Mitte Januar 2020 hielt sich Dr. Kenneth Mtata, Generalsekretär des Simbabwischen Kirchenrates (ZCC) in Deutschland auf und besuchte auch Dr. Reinhold Hemker, Präsident der Deutsch-Simbabwischen Gesellschaft(DSG) in seinem Haus. Im Zentrum des Treffens, an dem auch Vertreter des evangelischen Kirchenkreises Steinfurt/ Coesfeld /Borken und der DSG teilnahmen, stand der Austausch über die Lebenssituation der Menschen in Simbabwe und Schritte zur Veränderung und aktiven Hilfe. Im Simbabwischen Kirchenrat sind 29 evangelische Kirchen Mitglied, die katholische Kirche ist ein assoziiertes Mitglied.

Durch die ausbleibenden bzw. ebenso durch sintflutartigen Regenfälle (Zyclon Idai), das fehlende Equipment für effektive Bewässerung auf kleinen Farmen sowie schlechte Vermarktungsstrukturen und fehlende Devisen für Nahrungsmittelimporte hat sich die Ernährungssituation der Menschen in der Stadt und auf dem Land dramatisch verschlechtert. Ein weiterer Grund liegt darin, dass Land brachliegt. Entweder fehlt den Besitzern das Knowhow und der Zugang zu Krediten oder sie besitzen das Land, ohne weiteres Interesse es zu bestellen.

Der Simbabwische Kirchenrat verteilte gemeinsam mit Christian Care z.B. im Januar 2020 Lebensmittel (Maismehl, Öl, Bohnen) im District Gutu. In Gesprächen wurde immer wieder deutlich, dass die Menschen zu Hause keinerlei Reserven mehr haben. Die Vereinten Nationen und ihr Welternährungsprogramm gehen davon aus, dass mehr als 50% der Bevölkerung Lebensmittelhilfe braucht. Staatliche Stellen versuchen - so wird von verschiedenen Partner berichtet - Lebensmittel selber zu verteilen, auch wenn sie von anderen Organisationen bereitgestellt wurden, um dadurch ihre angebliche Unterstützung zu zeigen.

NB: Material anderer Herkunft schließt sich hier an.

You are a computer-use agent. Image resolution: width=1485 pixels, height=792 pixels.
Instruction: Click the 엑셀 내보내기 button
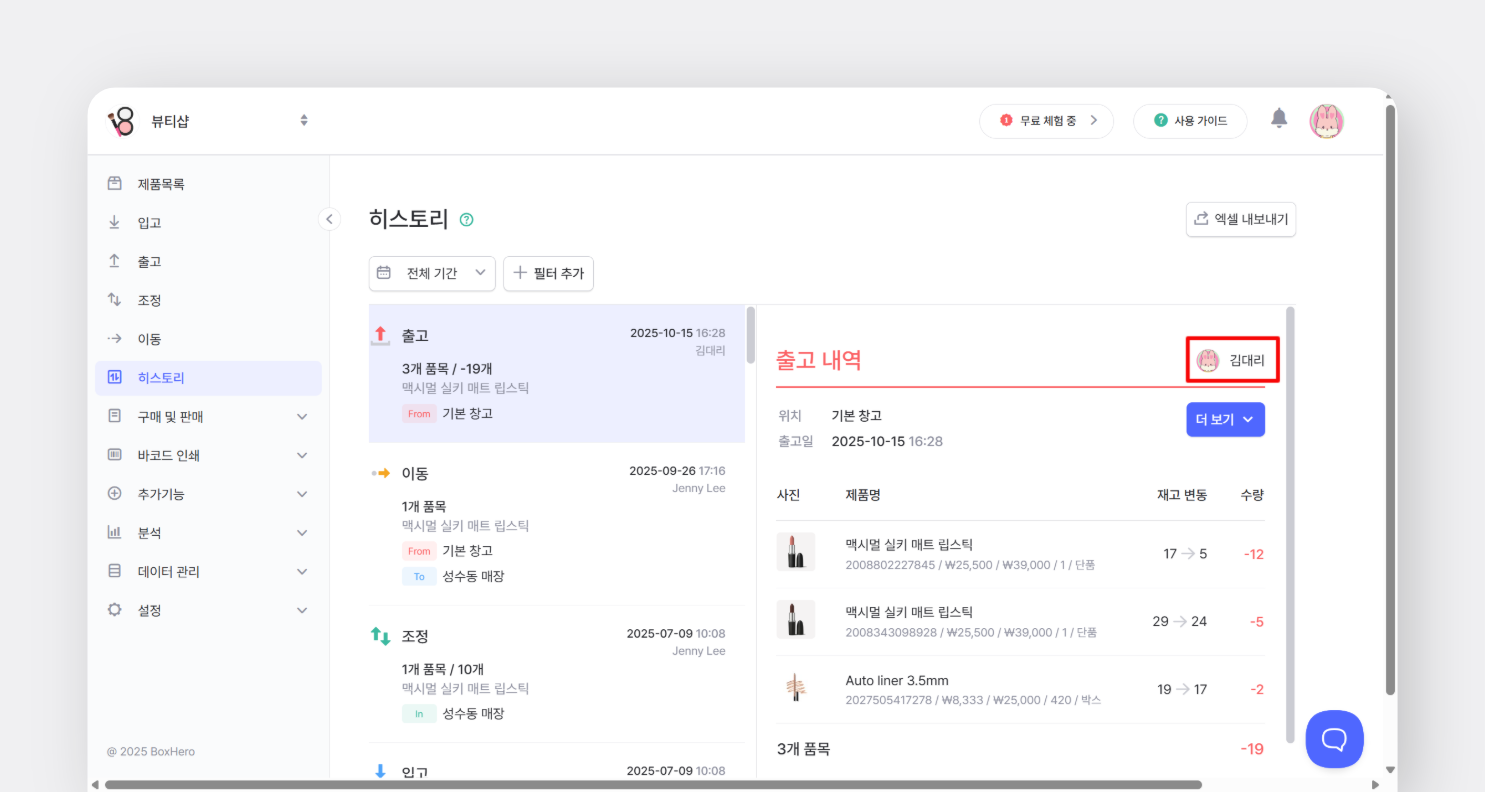pyautogui.click(x=1240, y=220)
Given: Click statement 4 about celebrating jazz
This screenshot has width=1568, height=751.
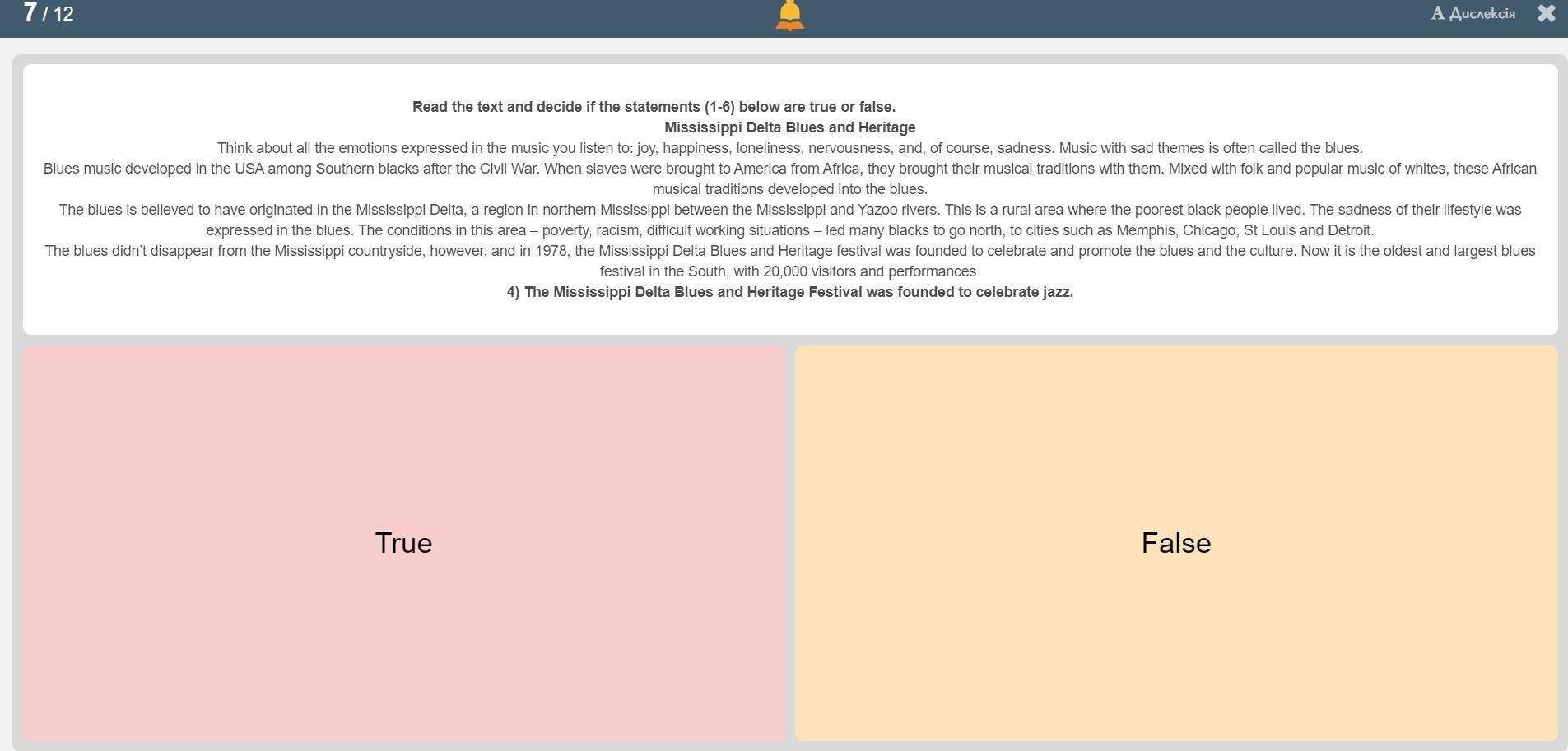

An den Schulen im Land zeigen sich die ersten Auswirkungen der Hungersituation. Immer mehr Kinder bleiben entweder zu Hause, versuchen illegal Arbeit in Südafrika zu finden oder gehen in den illegalen Goldabbau.

„Wenn sich nichts ändert, steuert das Land in ein tiefes Chaos,“ betont Dr. Mtata, der sich mit Vertretern der Kirchen und der Zivilgesellschaft für eine Transformation der Gesellschaft einsetzt. Die Lösung der wirtschaftlichen Probleme und ein Ende der Korruption sowie der wachsenden Gewalt müssten jetzt im Mittelpunkt stehen. (vgl.: allafrica.com/stories/202001080369.html vom 08.01.2020)

Gerade im Bereich der humanitären Hilfe freute sich Dr. Mtata über die Aktivitäten der Deutsch-Simbabwischen Gesellschaft(DSG) und des ev. Kirchenkreises Steinfurt-Coesfeld-Borken. So unterstützt die DSG ein tägliches Mittagessen für etwa 600 Schulkinder an der Porta-Farm Grundschule. Auch Unterstützung zum Anbau von Lebensmitteln und Bewässerung stellt die DSG bereit.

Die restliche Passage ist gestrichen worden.